[Records from a dataset]
———

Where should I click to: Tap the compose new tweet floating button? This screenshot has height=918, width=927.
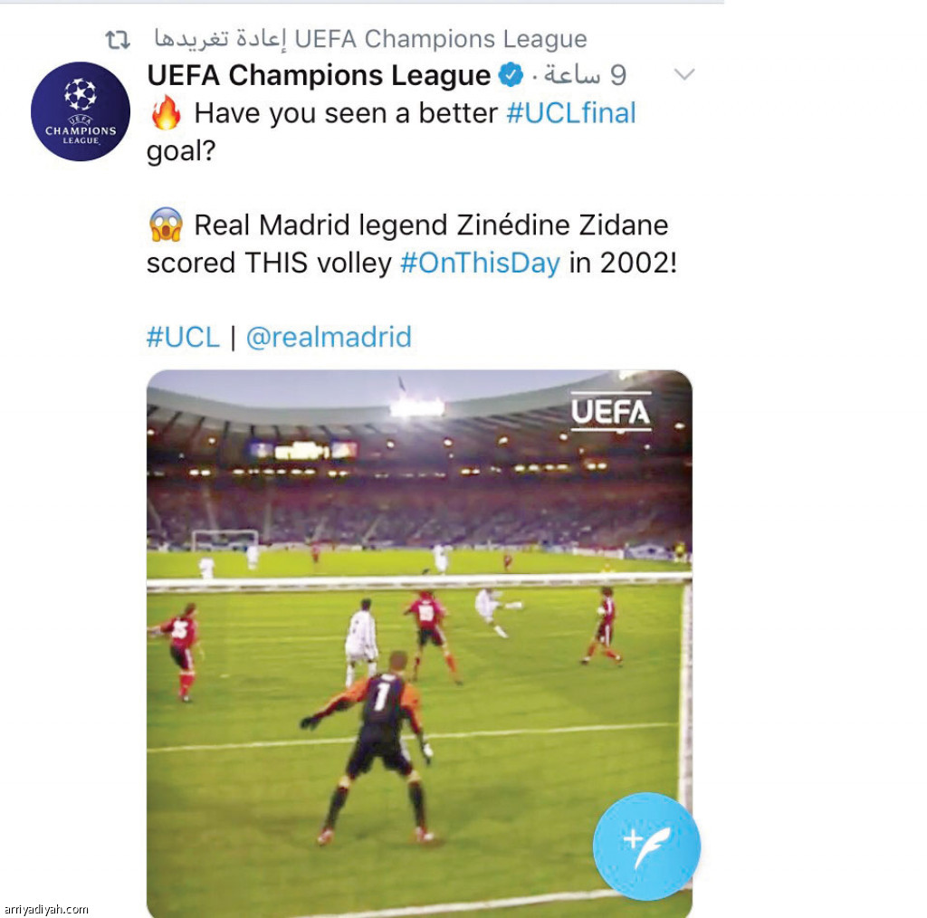point(646,846)
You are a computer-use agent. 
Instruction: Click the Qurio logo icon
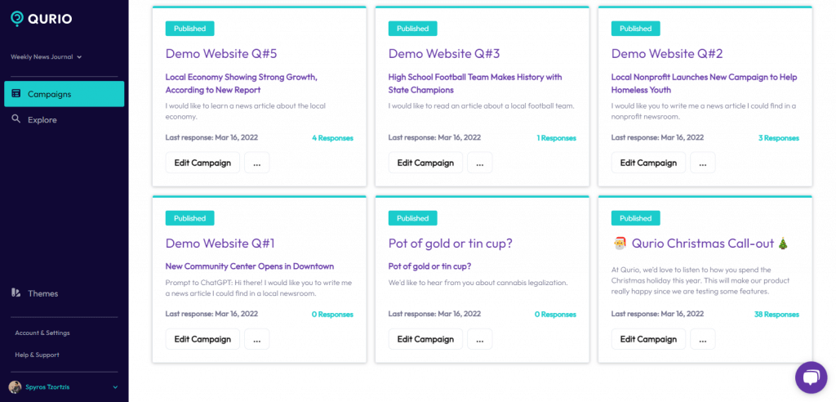(x=18, y=19)
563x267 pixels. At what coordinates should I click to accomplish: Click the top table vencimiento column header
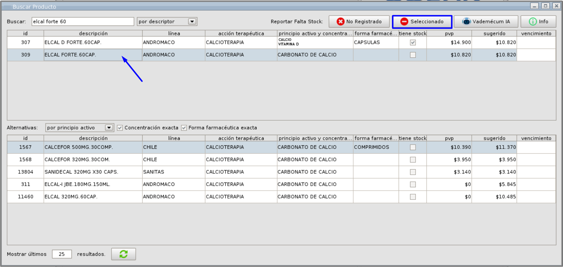tap(536, 33)
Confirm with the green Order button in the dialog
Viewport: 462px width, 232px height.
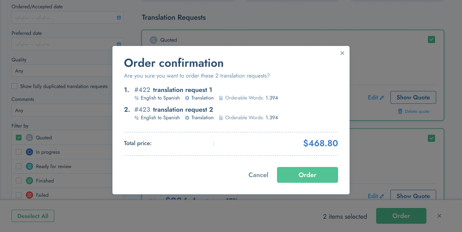click(308, 175)
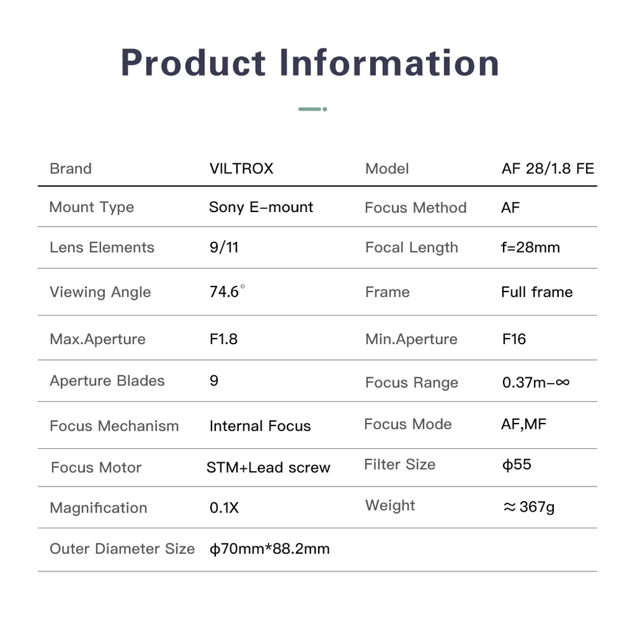Click the Product Information heading

pos(310,63)
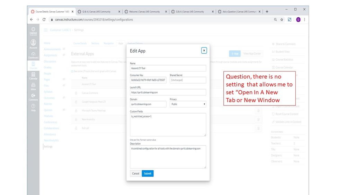Screen dimensions: 346x195
Task: Click the Cancel button
Action: point(136,173)
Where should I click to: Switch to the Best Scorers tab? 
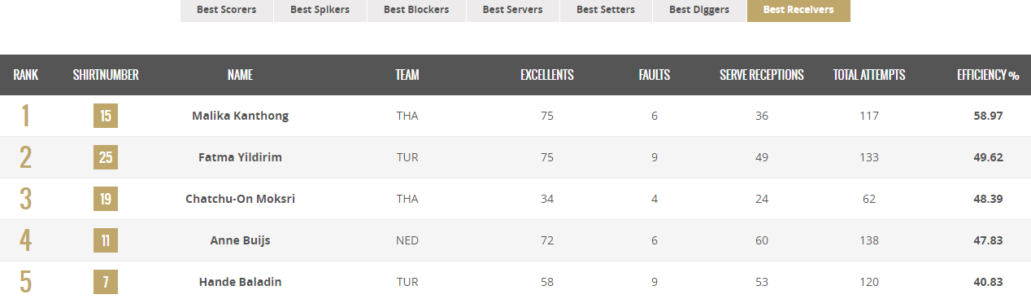[226, 11]
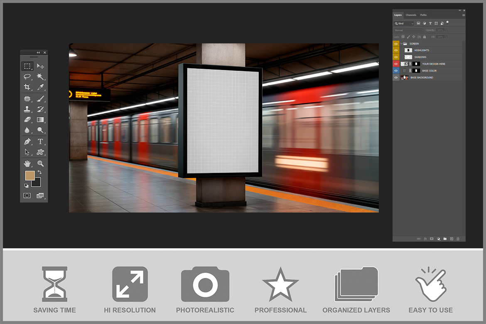Toggle visibility of YOUR DESIGN HERE layer

tap(396, 64)
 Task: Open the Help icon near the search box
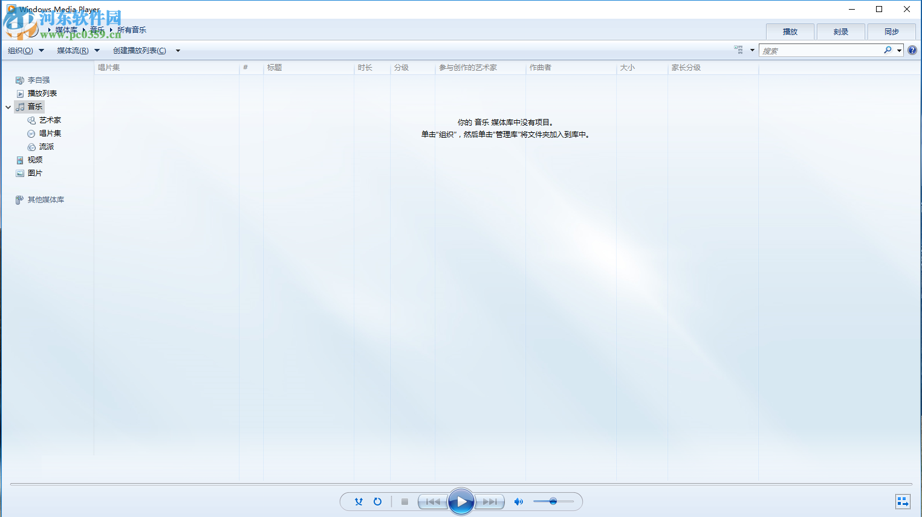[912, 50]
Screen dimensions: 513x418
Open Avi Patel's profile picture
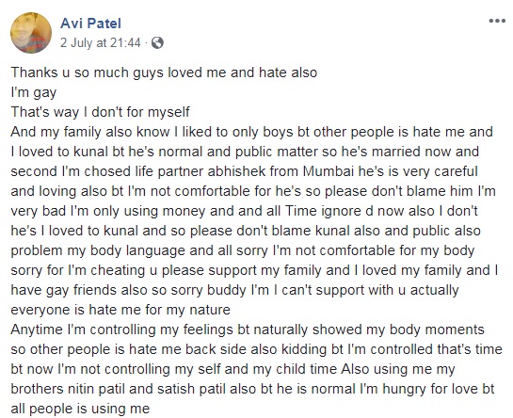31,33
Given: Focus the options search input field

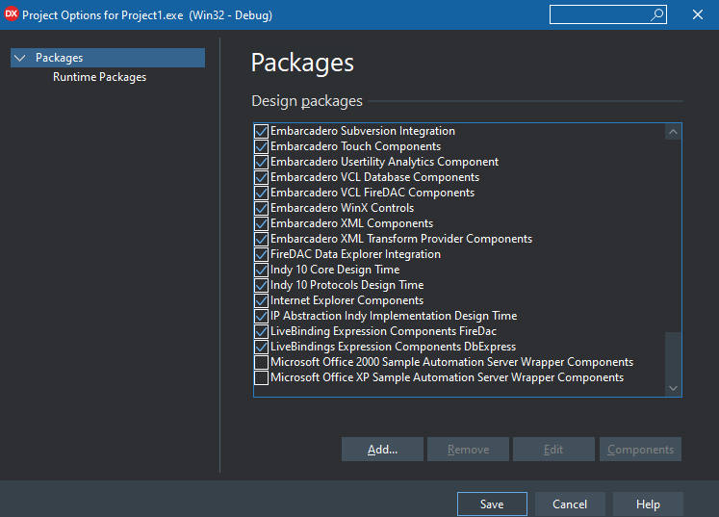Looking at the screenshot, I should point(600,14).
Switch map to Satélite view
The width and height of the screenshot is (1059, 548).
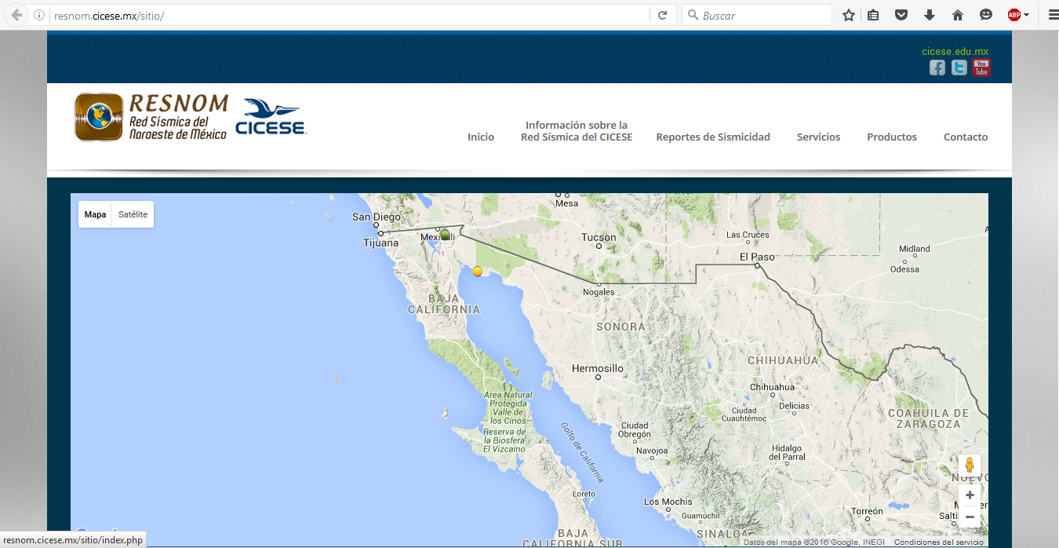(133, 214)
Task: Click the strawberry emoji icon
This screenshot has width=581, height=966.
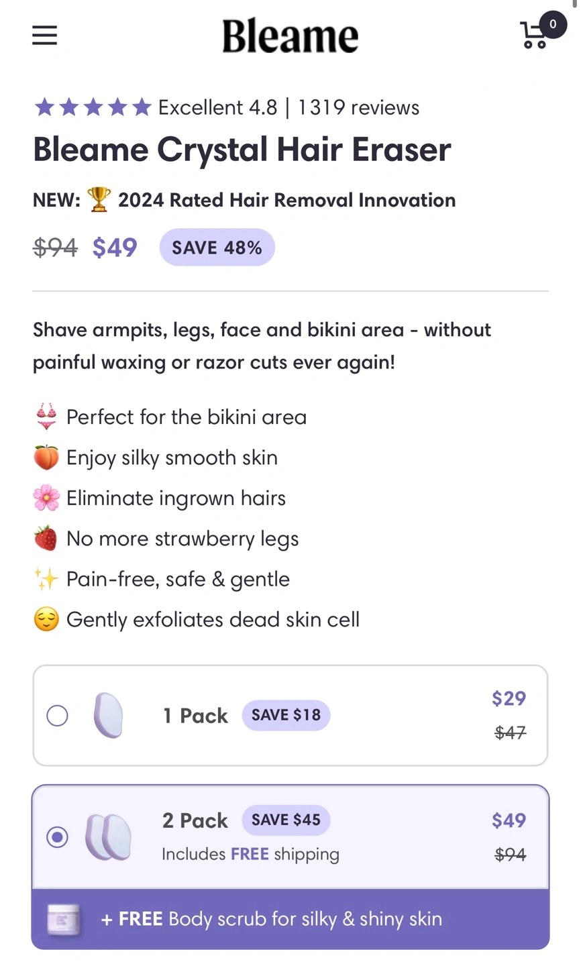Action: 46,539

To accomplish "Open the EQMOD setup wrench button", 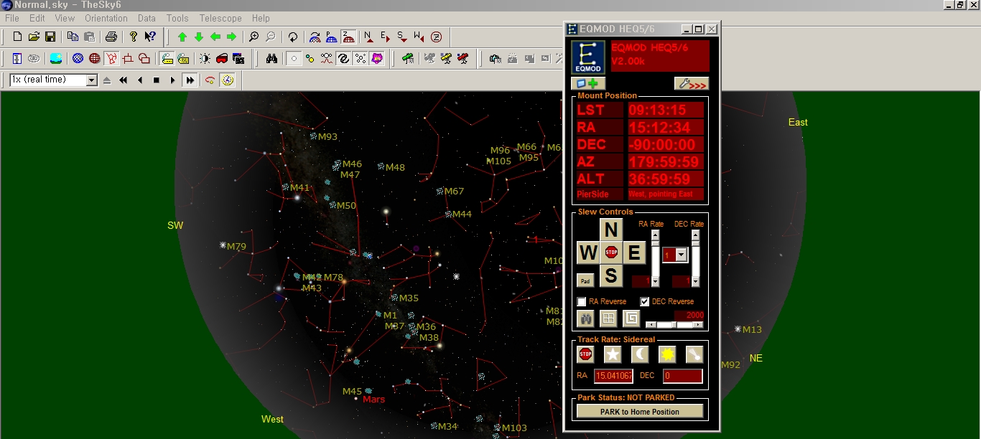I will [x=691, y=83].
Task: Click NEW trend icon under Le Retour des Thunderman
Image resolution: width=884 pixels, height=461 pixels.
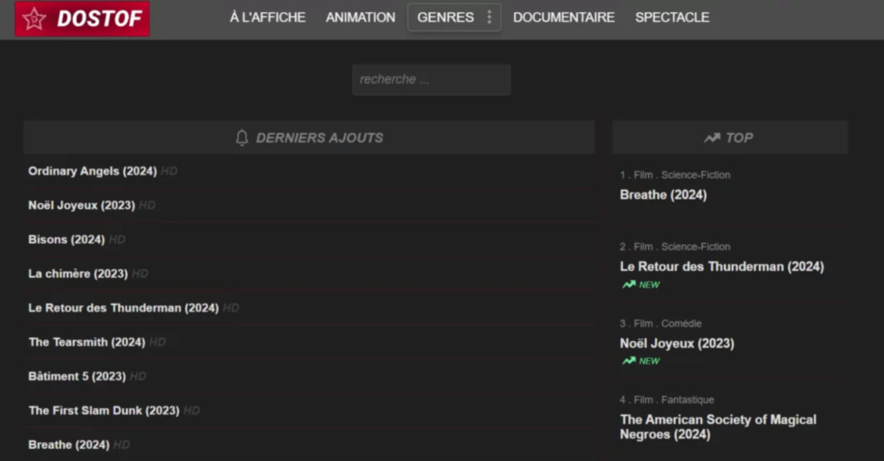Action: (x=629, y=285)
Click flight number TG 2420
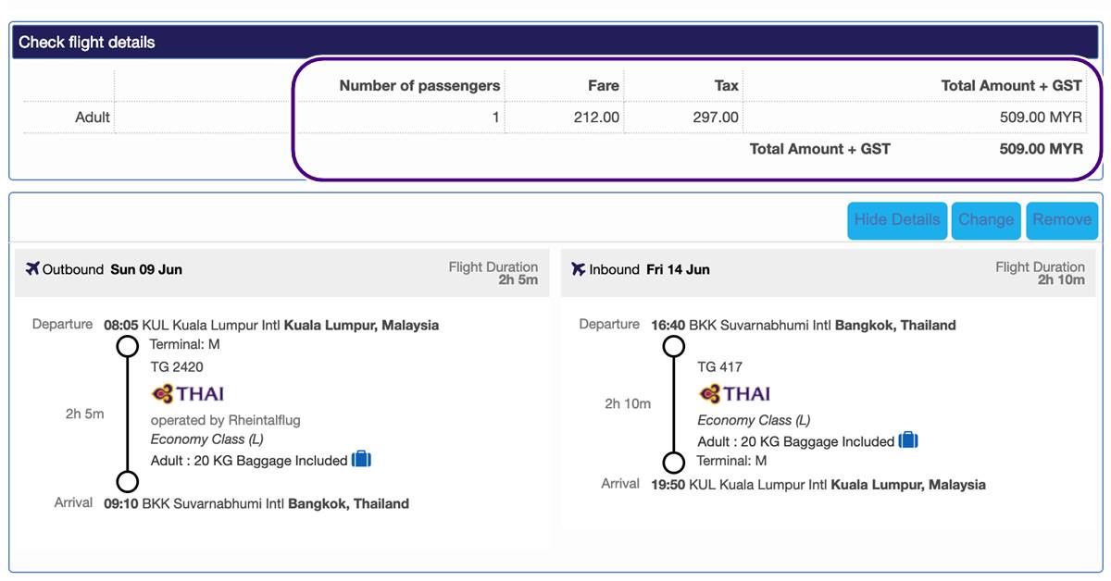Viewport: 1111px width, 581px height. [177, 367]
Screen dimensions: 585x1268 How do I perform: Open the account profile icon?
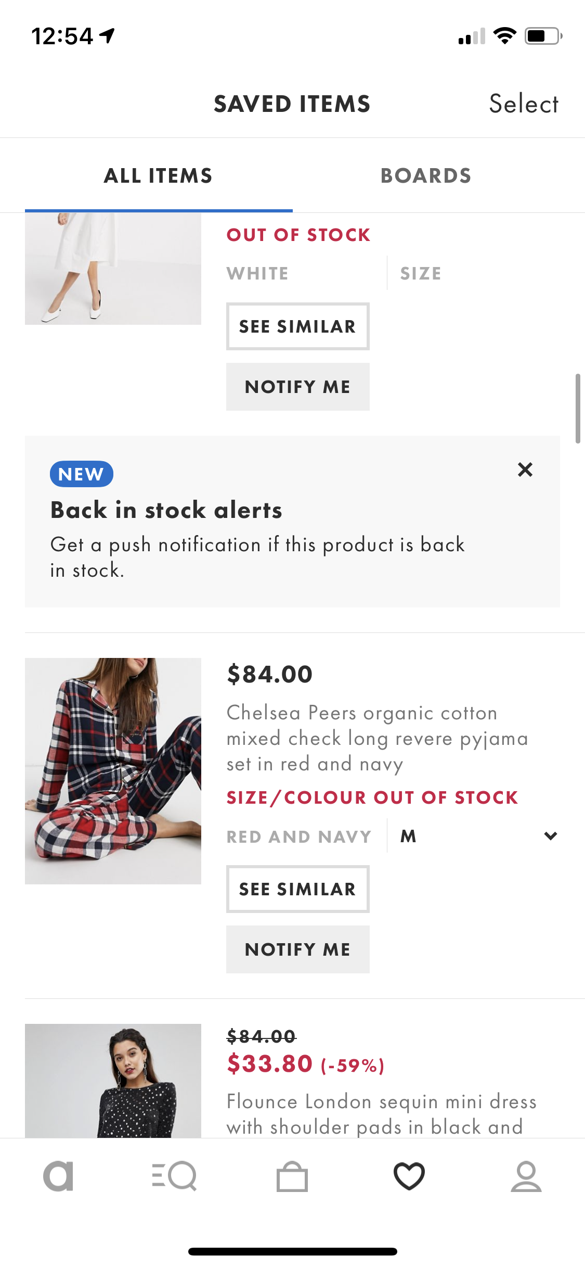point(526,1176)
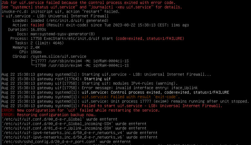Click the red × status marker before uif.service

pyautogui.click(x=3, y=16)
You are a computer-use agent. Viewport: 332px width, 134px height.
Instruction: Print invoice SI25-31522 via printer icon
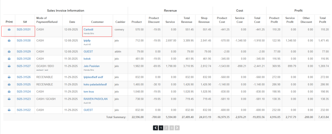click(9, 110)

———

BRIEF: Answer with the count alone: how many lines in the data above have "computer" in them?

RESULT OF THIS TASK: 2